[Information provided]
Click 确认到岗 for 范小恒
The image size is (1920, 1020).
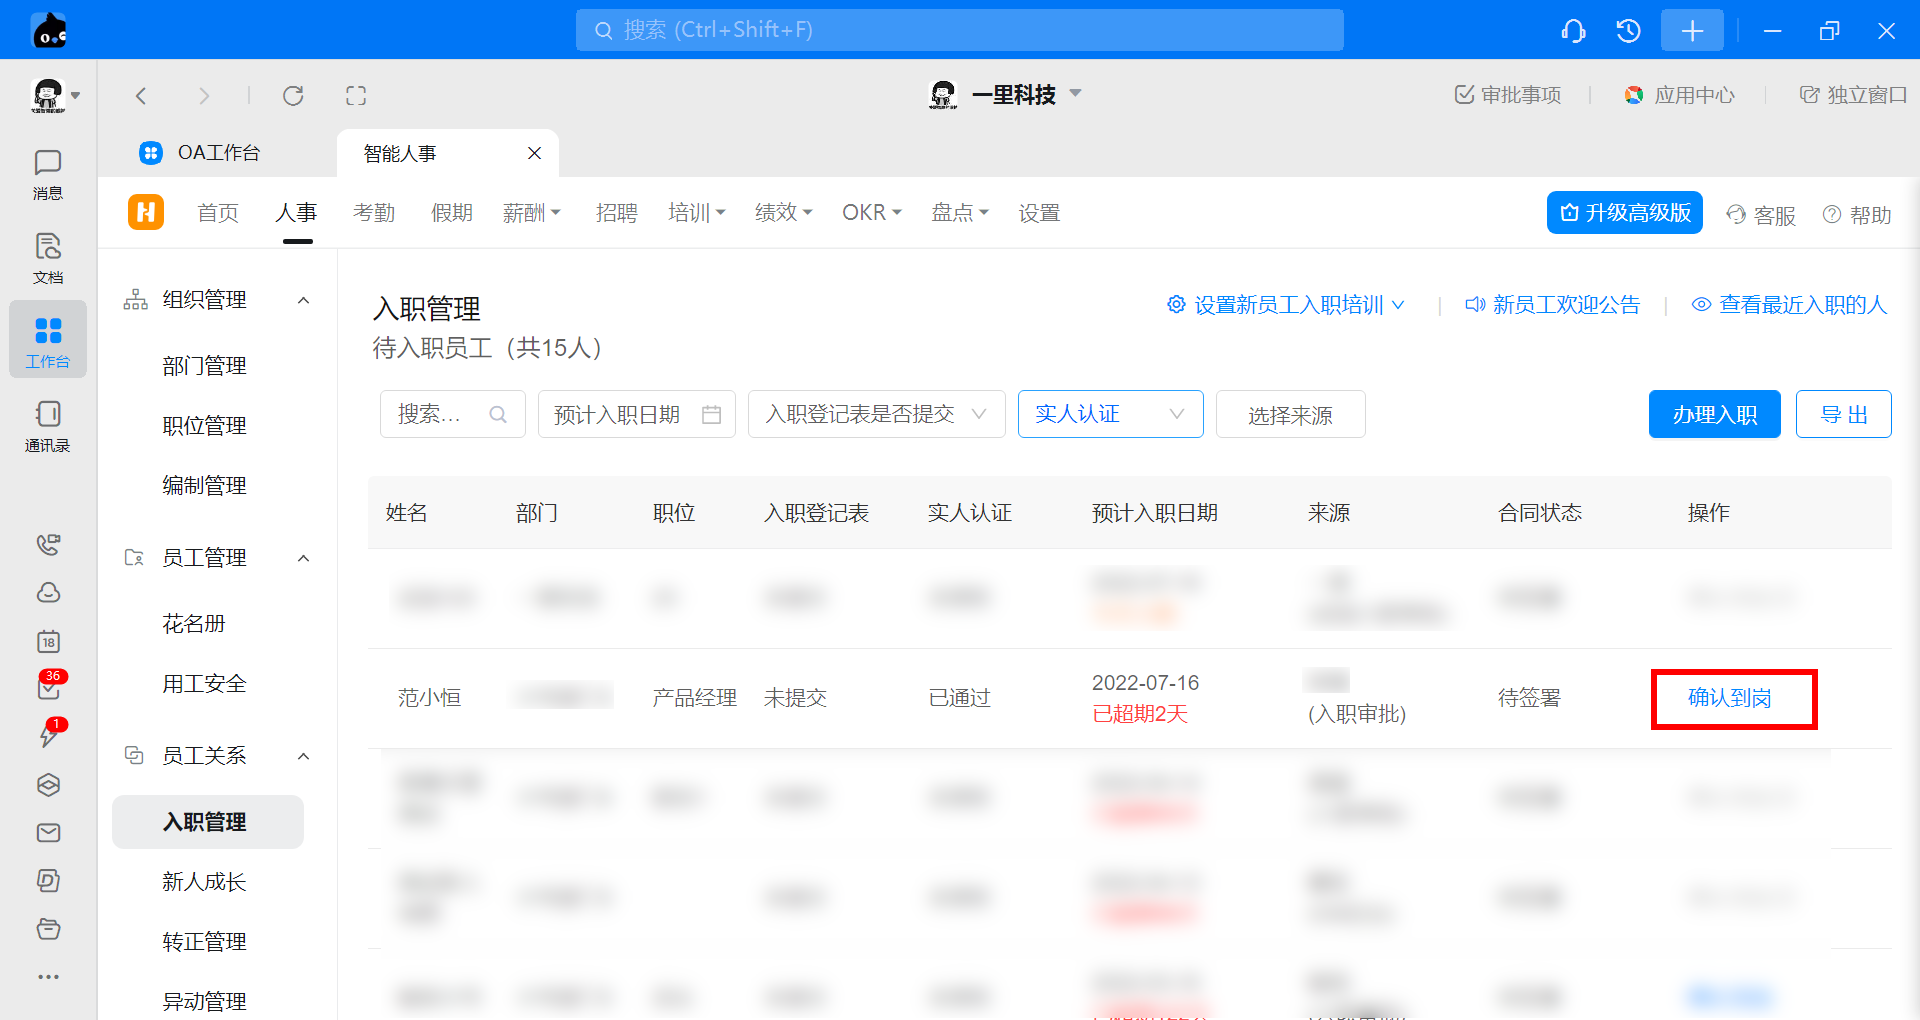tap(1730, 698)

* * *

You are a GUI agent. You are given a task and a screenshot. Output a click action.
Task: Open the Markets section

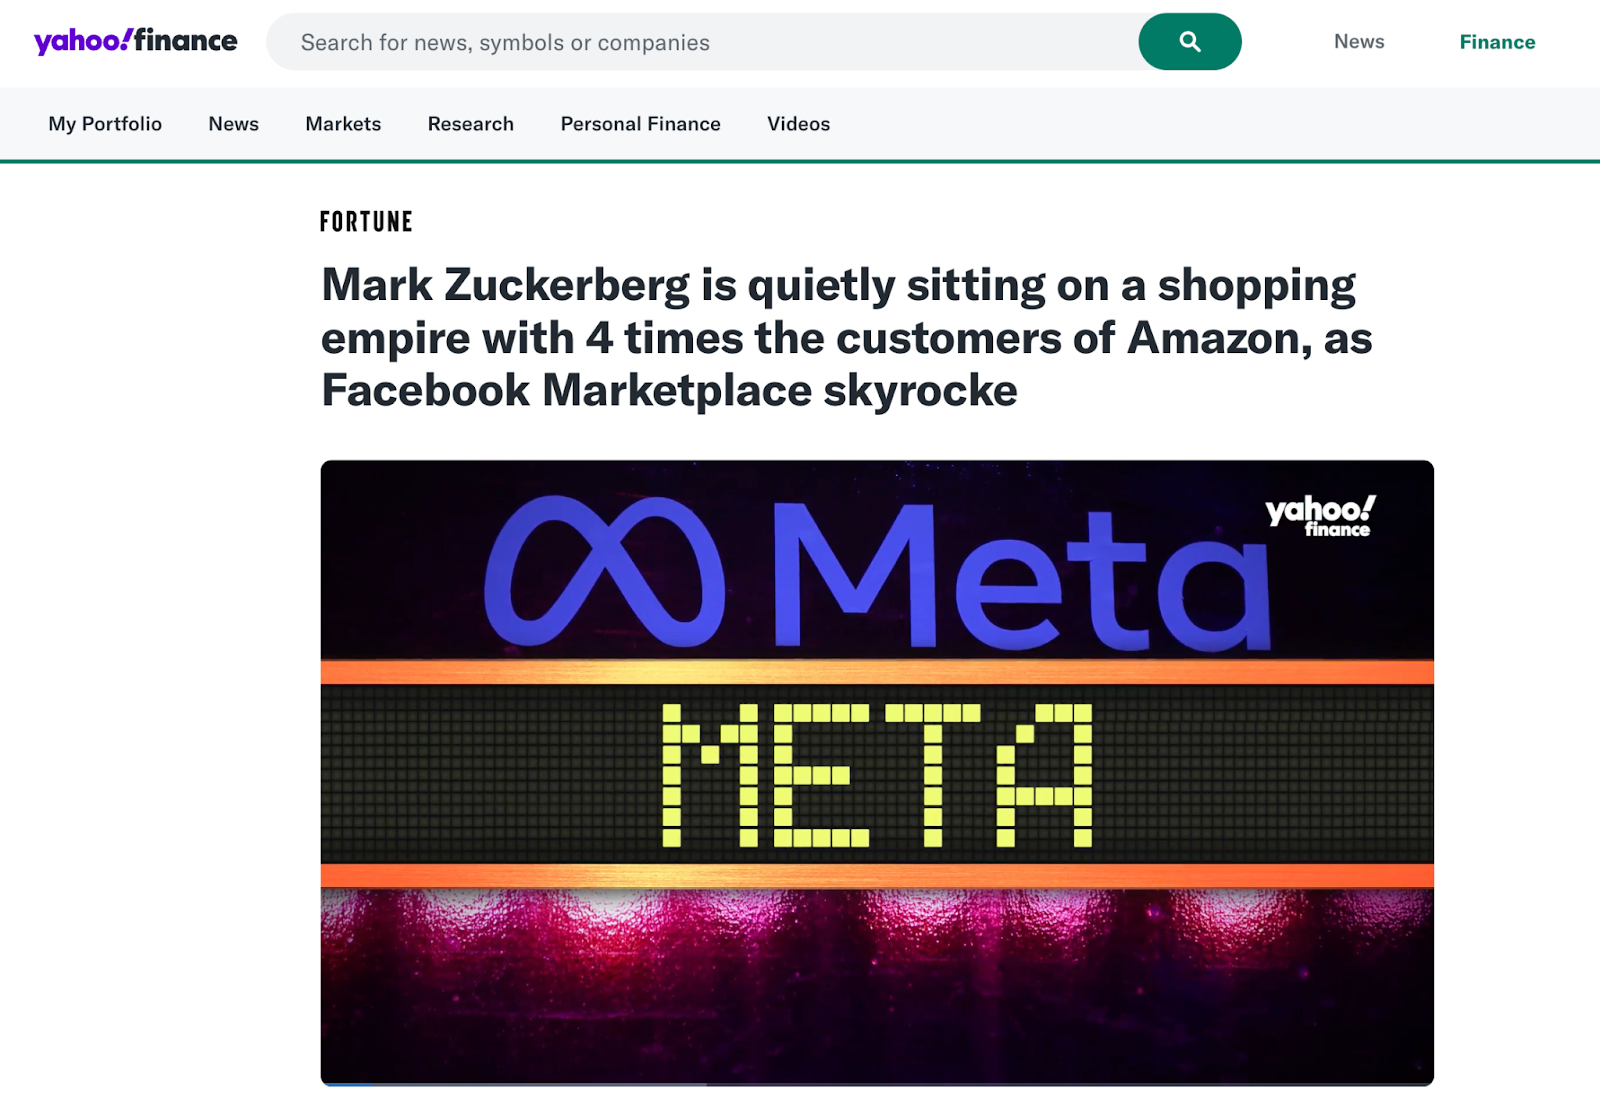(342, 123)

==

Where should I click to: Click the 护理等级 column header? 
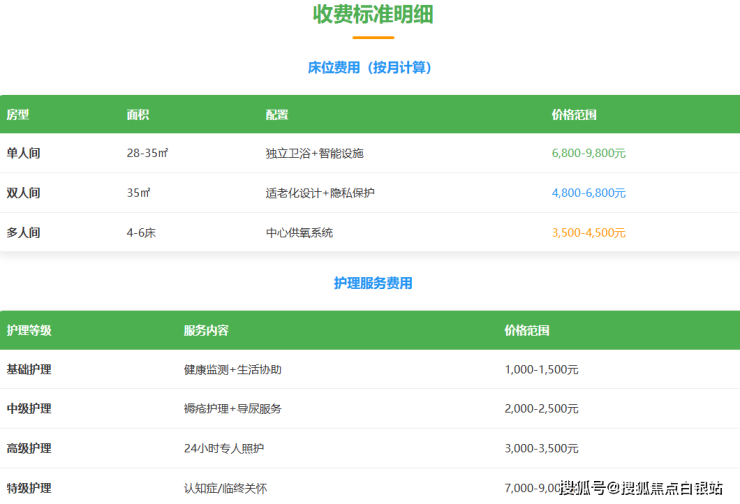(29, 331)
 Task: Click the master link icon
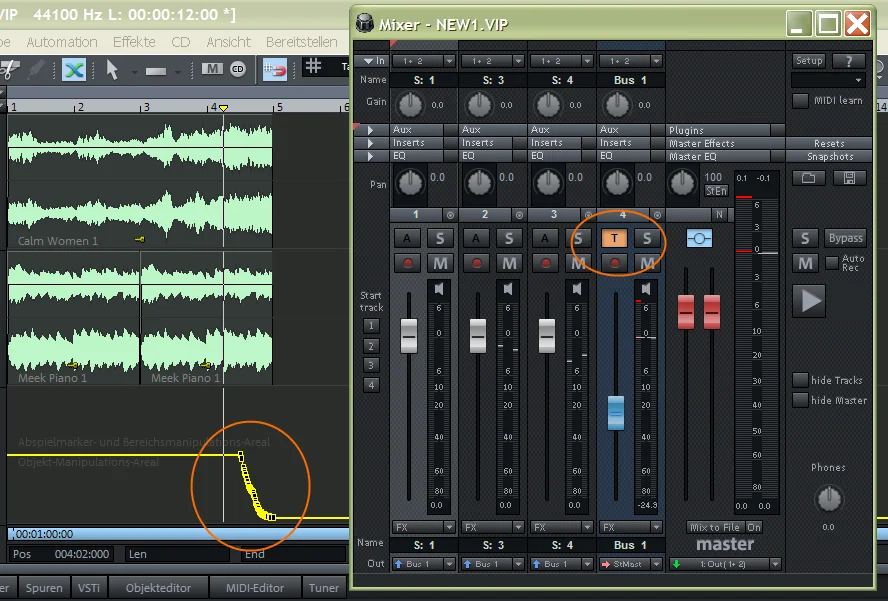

[What needs to be done]
In the data above, start at the line holding "Where should I" and stop after the line holding "Task: Click the master link icon"; write out those lines exactly, without pictures.

[Expected answer]
Where should I click to: Click the 护理等级 column header? 
(29, 331)
 Task: Click the master link icon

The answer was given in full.